Publicado em 26 de dezembro de 2016 às, 18h07.

Última atualização em 26 de dezembro de 2016 às, 18h22.

O déficit de profissionais foi apontado como principal dificuldade enfrentada nas Delegacias Especializadas de Atendimento à Mulher (DEAMs), de acordo com pesquisa do Instituto DataSenado, em parceira com o Observatório da Mulher contra a Violência (OMV) e o Alô Senado.

Para 66% dos entrevistados, a falta de pessoal foi identificada como maior falha. Em seguida, aparece a falta de qualidade das instalações (9%), falta de equipamentos para o trabalho (8%), falta de integração com outros órgãos (8%) e falta de treinamento periódico (2). Outros pontos foram apontados por 2% dos respondentes e 5% não soube ou não respondeu.

Mais da metade afirmou que o número de delegacias é insuficiente para atender à população local. O percentual mais alto chega a 86%, na região Norte, e o mais baixo é de 63%, na região Sul.

Foram entrevistados 625 profissionais de 357 delegacias. Os dados foram coletados de 24 de outubro a 7 de novembro.

Estrutura

São de atendimento exclusivo para mulheres 48% das unidades, enquanto 42% dividem o atendimento com outros grupos, como crianças, adolescentes e pessoas idosas. Dessas delegacias analisadas, 48% têm mais de 10 anos de funcionamento e 79% contam com uma delegada ou um delegado exclusivo.

Em relação à integração com a rede de atendimento prevista pela Lei Maria da Penha, a sondagem detectou fragilidades.

Em 66% das 357 delegacias pesquisadas não há serviço de apoio psicológico para as mulheres em situação de violência e 45% não dispõe de salas de espera separadas para agressores e vítimas, embora essa seja uma sugestão da Política Nacional de Enfrentamento à Violência contra as Mulheres.

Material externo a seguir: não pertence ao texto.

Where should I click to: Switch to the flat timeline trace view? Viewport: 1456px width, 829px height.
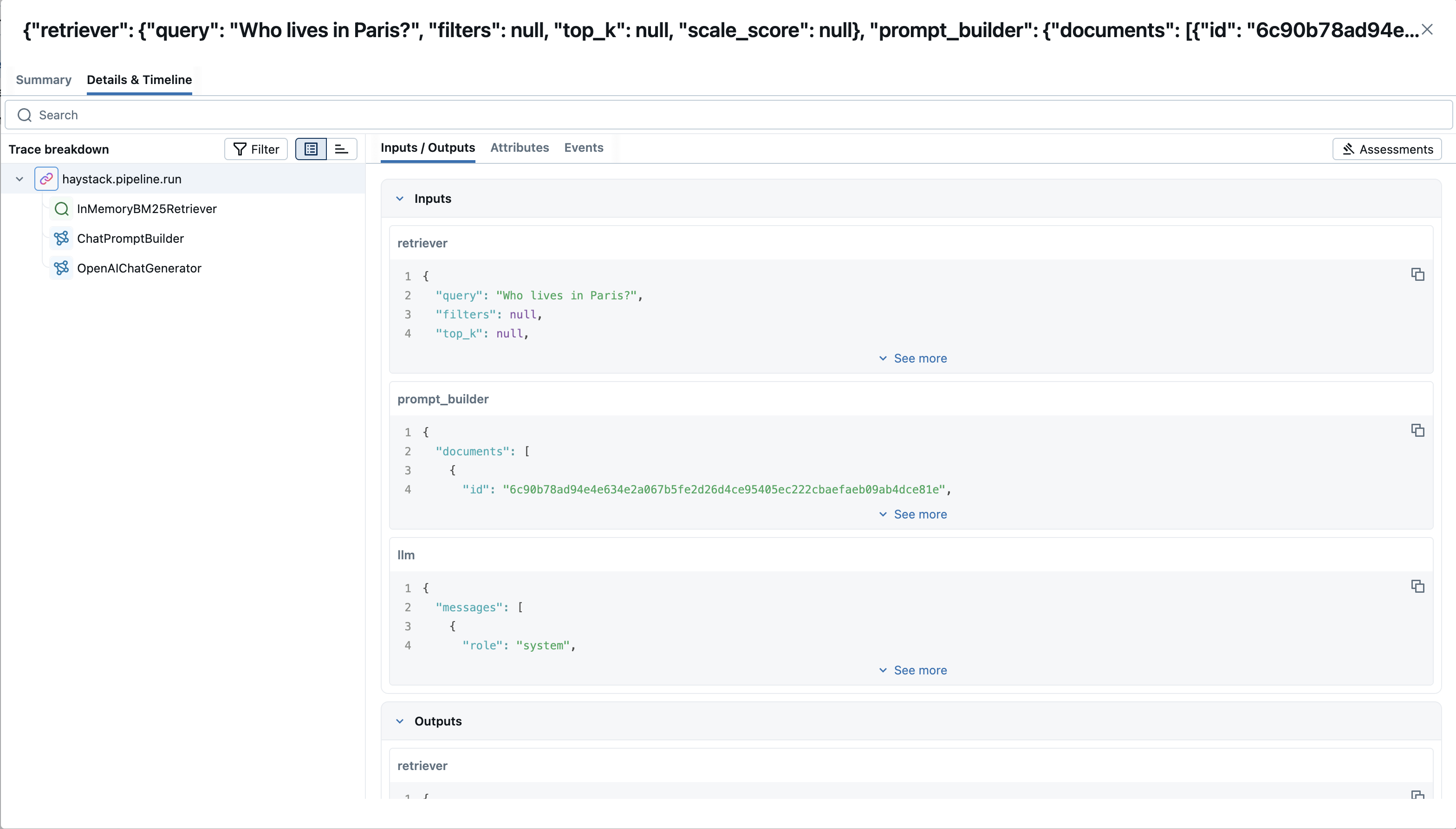click(x=340, y=149)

Em 25% das unidades, foi relatada a ausência de Casas-Abrigo e em 17% não há Centro Especializado de Atendimento a Mulheres (CEAM) na localidade. Além disso, 8% não possui sistema informatizado para cadastrar os atendimentos.

Formação

Quanto à formação dos profissionais, 53% relatou ter recebido treinamento específico para atender mulheres vítimas de violência, sendo que aproximadamente 40% dos policiais receberam treinamento há até dois anos.

Entre os policiais, 72% são mulheres, 70% têm de 30 a 49 anos e 83%, ensino superior completo. Atuam em delegacias especializadas há cinco anos ou menos 58% e quase 25% recebe remuneração maior que 10 salários mínimos.

Para 57% dos entrevistados, a violência contra a mulher não pode ser justificada. Já 28% responderam que pode ser justificada tanto pelo comportamento do homem quanto pelo comportamento da mulher, 13% apenas pelas ações masculinas e 2% não sabe ou não respondeu. Nenhum profissional respondeu que a culpa é exclusivamente feminina.

Desistências

Foram apontadas como principais causas de desistência para registrar o boletim de ocorrência dependência financeira (27%), medo do agressor (24%) e pelo fato de as mulheres acreditarem ser a última vez (18%).

Dos entrevistados, 86% relatou casos em que a vítima desistiu, mas 94% afirmou que isso acontece às vezes ou raramente.